You may be sitting in ceremony when you are suddenly overtaken by a profoundly urgent need to puke. As I have mentioned previously, shamans will often sing specific icaros to encourage purging, and this may result in a lavish, multi-person barf festival. Loud and often horrifying eructations take place, as though people are vomiting out their livers and intestines. It’s quite amazing, actually. Rare is the ayahuasca drinker who vomits quietly. When many people in ceremony are vomiting at the same time, it seems like reverse peristaltic chaos.
A common sense when vomiting is that you are simultaneously purging unwanted states of mind and emotions that are toxic and unhealthy. You may even “see” toxic residues from other parts of your life emerging from your mouth with the ayahuasca, saliva and bile that you vomit. I often experience copious salivation, sometimes cups-worth of saliva, running from my mouth as though my salivary glands are open spit taps. Many people report seeing thick black fluid coming out of their mouths, accompanied by a sense of releasing toxic experiences that have caused them harm in their lives.
For most participants, purging is a relief. Sometimes you experience a period of nausea leading up to vomiting. Once the vomiting is done, the nausea most often goes away. This produces a greater sense of ease and comfort. And if you also experience the elimination of toxic experiences, then the relief can be heart-breakingly wonderful, as though a huge burden has been lifted from your life. This in fact may be a major healing experience. Many is the person who has thrown up emotional residues associated with bad experiences including devastating trauma, and has been subsequently emotionally freed from something terrible that previously dogged them for years.
Diarrhea, or the urgent need to move your bowels, may also occur. If you feel as though you need to go to the bathroom, do not tarry. Get up and get yourself to a toilet right then and there, to avoid the possibility of crapping in your pants. You may not wish to get up, and it may be difficult to do so. You may feel woozy or unsteady on your feet. But get up anyway, even if you feel ten feet tall. If you need assistance, ask for it.

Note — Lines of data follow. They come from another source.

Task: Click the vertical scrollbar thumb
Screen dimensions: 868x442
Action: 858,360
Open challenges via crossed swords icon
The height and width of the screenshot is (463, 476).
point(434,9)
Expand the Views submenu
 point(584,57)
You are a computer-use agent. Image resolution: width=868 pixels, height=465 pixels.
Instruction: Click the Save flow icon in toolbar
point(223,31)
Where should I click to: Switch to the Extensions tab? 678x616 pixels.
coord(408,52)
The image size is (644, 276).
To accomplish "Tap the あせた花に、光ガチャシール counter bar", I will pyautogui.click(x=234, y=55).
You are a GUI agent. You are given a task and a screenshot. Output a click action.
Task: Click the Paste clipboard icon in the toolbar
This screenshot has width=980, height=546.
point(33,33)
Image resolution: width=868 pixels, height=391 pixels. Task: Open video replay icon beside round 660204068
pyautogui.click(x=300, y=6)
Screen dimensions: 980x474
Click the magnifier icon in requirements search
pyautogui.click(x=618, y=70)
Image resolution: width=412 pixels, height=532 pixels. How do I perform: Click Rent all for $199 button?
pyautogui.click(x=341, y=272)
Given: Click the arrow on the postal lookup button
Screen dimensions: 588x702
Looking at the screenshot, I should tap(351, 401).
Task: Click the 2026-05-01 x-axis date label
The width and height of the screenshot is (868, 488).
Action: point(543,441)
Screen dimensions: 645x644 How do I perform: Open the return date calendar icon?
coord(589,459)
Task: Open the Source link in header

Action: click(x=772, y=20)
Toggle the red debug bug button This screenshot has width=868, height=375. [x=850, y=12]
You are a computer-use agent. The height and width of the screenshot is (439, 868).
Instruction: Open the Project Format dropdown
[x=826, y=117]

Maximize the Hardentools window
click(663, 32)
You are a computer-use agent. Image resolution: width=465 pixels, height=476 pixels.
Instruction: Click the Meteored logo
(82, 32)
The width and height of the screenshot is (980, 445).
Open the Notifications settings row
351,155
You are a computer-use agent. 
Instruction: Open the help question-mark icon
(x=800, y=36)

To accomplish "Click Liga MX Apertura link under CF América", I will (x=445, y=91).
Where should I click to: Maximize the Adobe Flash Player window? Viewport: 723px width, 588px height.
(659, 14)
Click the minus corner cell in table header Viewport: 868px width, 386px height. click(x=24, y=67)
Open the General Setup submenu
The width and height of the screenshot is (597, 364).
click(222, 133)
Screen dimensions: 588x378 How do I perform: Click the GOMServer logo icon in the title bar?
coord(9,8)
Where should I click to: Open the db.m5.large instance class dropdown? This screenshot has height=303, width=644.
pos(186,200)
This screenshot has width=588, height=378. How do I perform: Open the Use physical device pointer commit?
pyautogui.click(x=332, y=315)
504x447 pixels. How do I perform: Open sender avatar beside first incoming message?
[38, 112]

I have helped many people to the toilet, and they have been grateful for the assistance. Don’t be embarrassed to ask if you need a helping hand.
The Toilet Vortex
Here I must describe to you a not altogether uncommon phenomenon, that of the toilet vortex. This is a cautionary tale. I encourage you to stay vigilant. Let’s say that you are in ceremony, you are feeling the effects of the ayahuasca, and you have to answer a call of nature. You head off to the toilet, with or without assistance, and once you make it in there, you get lost. Yes, lost. You have entered another dimension. A formerly normal bathroom or outhouse becomes a strange, complex, somewhat unfathomable environment. You are having visions and odd sensations, and you are possibly unsure whether you are actually at the toilet or not. Is it a trick of the mind? What is happening? Do you just imagine that you are in the toilet, when perhaps you are really on your mat? Can you manage to perform basic bodily duties in a tidy manner when you are hurtling through an infinity tunnel that looks like a DNA helix on fire? Sure you can.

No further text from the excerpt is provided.